Wireless subscribers are replacing phones every 18 months on average, compared with a average replacement rate of every 16 months in 2000, according to a study by J.D. Power and Associates. The study surveyed more than 5,000 households.
Slowing handset sales aren't a good sign for an industryto get back on its feet. However, analysts say the situation may only be temporary.
"I don't think there is anything wrong with the handset industry. I think this is just a reaction to the recession," A.G. Edwards analyst Greg Teets said. "As the economy improves, it will help spur sales."
The average selling price for mobile phones in 2002 is $75, down from an average price of $100 in 1999, the report found. Yet lower prices haven't seemed to spur consumers to grab new devices, said Kirk Parsons, senior director of wireless services for J.D. Power.
"People need a compelling reason to get a new phone, whatever the price range," Parsons said. A.G. Edwards' Teets agreed, saying new phones, despite lower price tags, need advanced features to lure customers.
"Color screens have done well. Also, in the past, smaller phones, longer battery life and Bluetooth" (a wireless technology that allows phones to connect to computers) have helped spur sales, he said.
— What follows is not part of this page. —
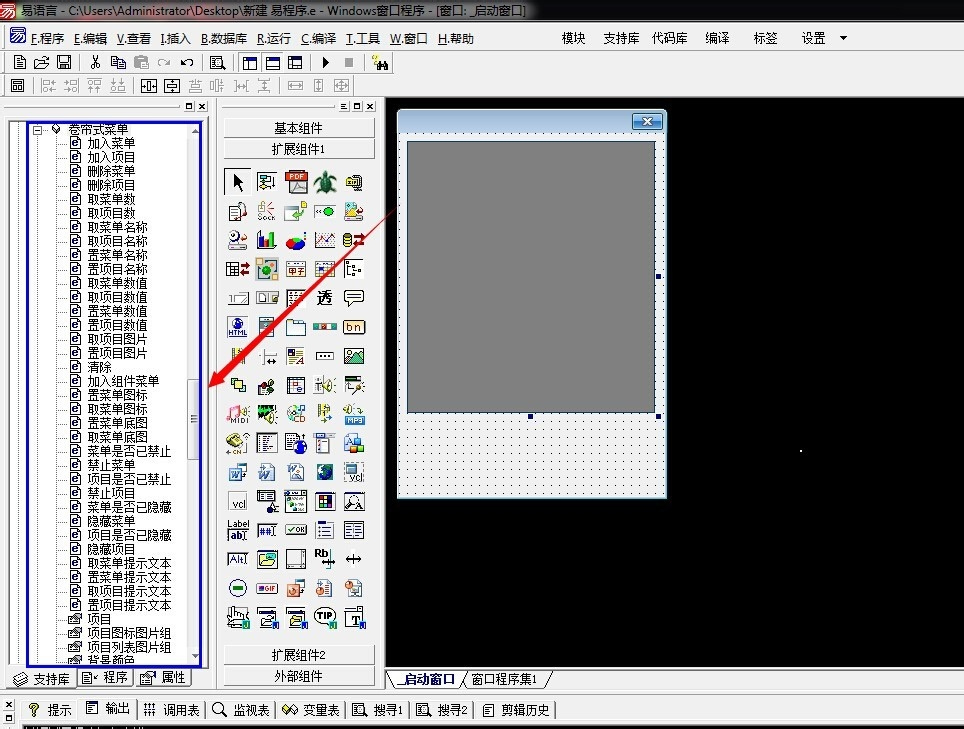The height and width of the screenshot is (729, 964).
Task: Pick the HTML viewer component icon
Action: coord(238,327)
Additionally, the percentage of customers who received a free phone with a new wireless service subscription jumped this year to 28 percent, from 20 percent in 2000.
Premium phones--costing $150 or more--often carry the latest mobile technology, Parsons said. Premium features can include color screens, digital cameras and the capability for multimedia messaging.
The report found that when looking to purchase a mobile phone, customers look for design, certain features, ease of use, battery life, and durability. Sanyo ranked the highest among the top handset makers according to customer preference, followed by Motorola and Samsung (which tied), and Kyocera.